Chapter 32 - Wilsonian Progressivism at Home and Abroad

LUSITANIA
The Lusitania was a British passenger ship that was sunk by a German U-Boat on May 7, 1915. 128 Americans died. The unrestricted submarine warfare caused the U.S. to enter World War I against the Germans.

Sussex
Germany agreed not to sink unarmed passenger ships with out warning. They violated this in 1916 when they torpedoed this French passenger ship. Wilson threatened to break diplomatic relations because of this.

Chapter 31 - Progressivism and the Republican Roosevelt

Ballinger-Pinchot Affair
Ballinger, who was the Secretary of Interior, opened public lands in Wyoming, Montana, and Alaska against Roosevelt's conservation policies. Pinchot, who was the Chief of Forestry, supported former President Roosevelt and demanded that Taft dismiss Ballinger. Taft, who supported Ballinger, dismissed Pinchot on the basis of insubordination. This divided the Republican Party.

Chapter 30 - America on the World State

Portsmouth Conference
The meeting between Japan, Russia, and the U.S. that ended the Russo-Japanese War in 1905. Roosevelt won the Nobel Peace Prize for stopping the fighting between those two countries.

Gentleman's Agreement
An agreement that was negotiated by President Theodore Roosevelt in 1908 with the Japanese government. The Japanese agreed to limit immigration, and Roosevelt agreed to discuss with the San Francisco School Board that segregation of Japanese children in school would be stopped.

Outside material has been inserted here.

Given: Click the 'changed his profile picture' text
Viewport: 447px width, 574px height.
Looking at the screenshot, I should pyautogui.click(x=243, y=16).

Chapter 15 - Forging the National Economy

Cotton Gin
The cotton gin is a machine that would separate the seed from the short-staple cotton fiber that was fifty times more effective than the handpicking process. It was constructed by Eli Whitney. It was developed in 1793 in Georgia. It was used all over the South. The cotton gin brought a miraculous change to the U.S. and the world. Practically overnight the production of the cotton was very profitable. Not only the South prospered, but the North as well. Many acres were cleared westward to make more room for cotton.